**Materials provided**
☆ ☆ ☆
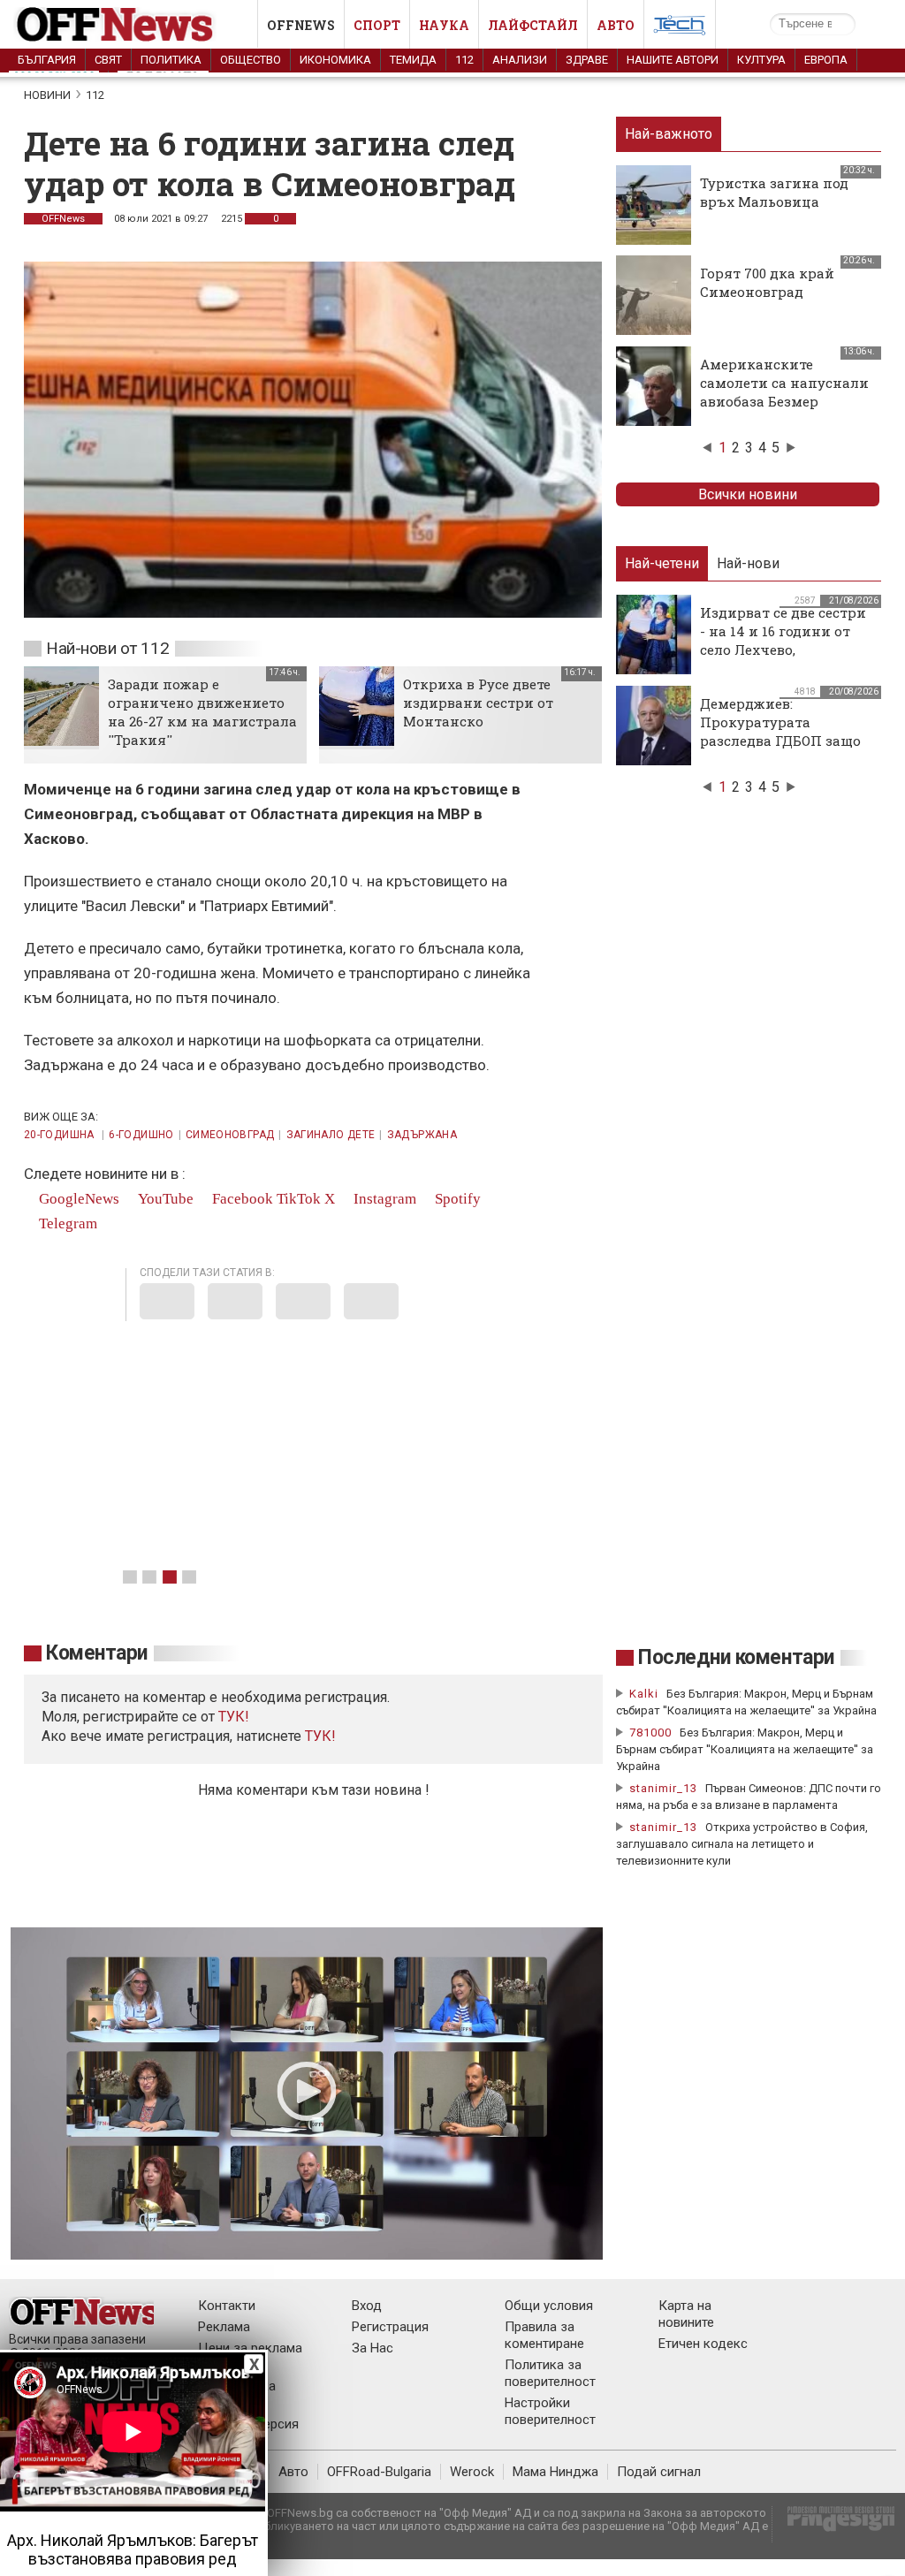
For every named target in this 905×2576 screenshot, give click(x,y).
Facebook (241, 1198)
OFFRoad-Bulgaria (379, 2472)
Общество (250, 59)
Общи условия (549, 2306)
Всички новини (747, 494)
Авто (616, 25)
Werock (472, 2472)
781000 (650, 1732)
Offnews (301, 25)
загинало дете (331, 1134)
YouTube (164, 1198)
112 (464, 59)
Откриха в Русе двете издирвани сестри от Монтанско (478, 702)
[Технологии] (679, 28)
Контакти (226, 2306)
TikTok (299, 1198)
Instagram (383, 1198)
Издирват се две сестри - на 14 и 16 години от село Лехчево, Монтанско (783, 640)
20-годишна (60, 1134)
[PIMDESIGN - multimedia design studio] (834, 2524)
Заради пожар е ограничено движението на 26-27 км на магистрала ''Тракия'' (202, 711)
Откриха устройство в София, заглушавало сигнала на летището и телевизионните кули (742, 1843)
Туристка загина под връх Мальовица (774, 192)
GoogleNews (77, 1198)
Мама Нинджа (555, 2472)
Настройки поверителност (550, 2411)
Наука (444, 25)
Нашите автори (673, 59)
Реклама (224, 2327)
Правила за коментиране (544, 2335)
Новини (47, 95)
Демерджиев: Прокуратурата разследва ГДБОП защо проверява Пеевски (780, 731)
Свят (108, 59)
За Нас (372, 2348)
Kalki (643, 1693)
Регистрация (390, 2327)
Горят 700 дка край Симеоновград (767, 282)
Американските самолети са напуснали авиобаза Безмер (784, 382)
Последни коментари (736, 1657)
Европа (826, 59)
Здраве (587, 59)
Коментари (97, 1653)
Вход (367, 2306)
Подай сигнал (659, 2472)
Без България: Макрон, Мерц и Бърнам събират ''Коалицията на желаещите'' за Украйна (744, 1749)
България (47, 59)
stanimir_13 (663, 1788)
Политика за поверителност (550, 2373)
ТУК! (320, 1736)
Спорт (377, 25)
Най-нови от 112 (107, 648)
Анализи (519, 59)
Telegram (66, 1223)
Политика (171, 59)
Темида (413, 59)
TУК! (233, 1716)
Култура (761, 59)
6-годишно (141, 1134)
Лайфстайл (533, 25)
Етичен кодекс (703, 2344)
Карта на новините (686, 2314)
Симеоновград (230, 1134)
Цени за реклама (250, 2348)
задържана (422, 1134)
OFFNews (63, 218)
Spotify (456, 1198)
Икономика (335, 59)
☆ ☆ ☆
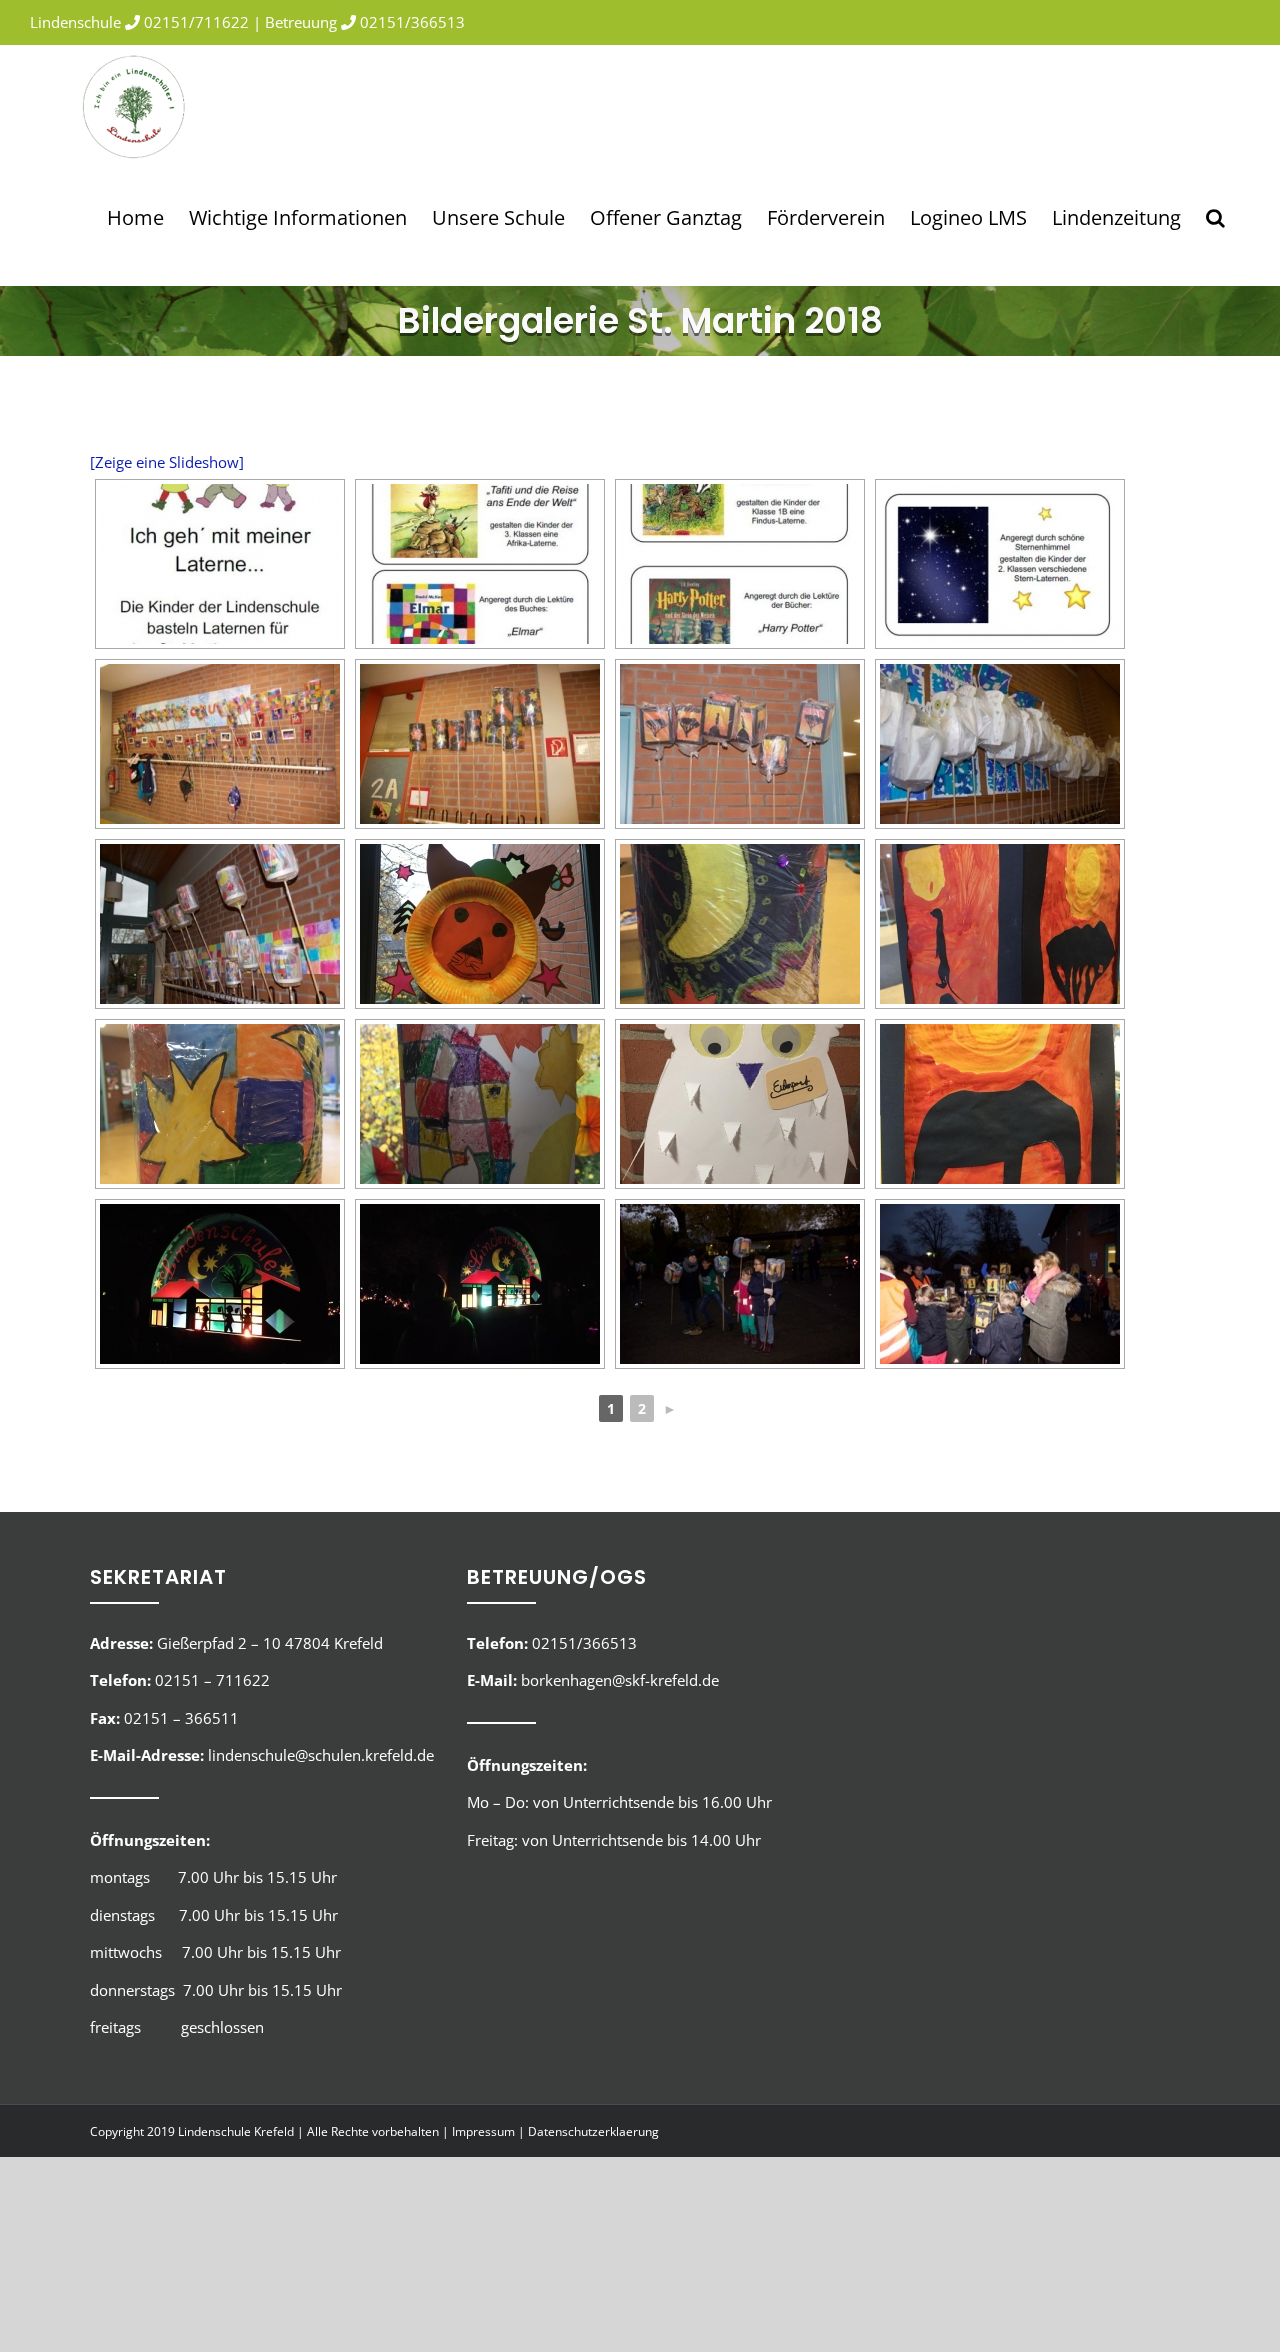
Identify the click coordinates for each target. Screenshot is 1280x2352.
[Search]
☆ ☆ ☆
**Task to complete**
The answer must consist of every line in the records above that contains the word "поверителност".

**Task solution**
Настройки поверителност (550, 2411)
Политика за поверителност (550, 2373)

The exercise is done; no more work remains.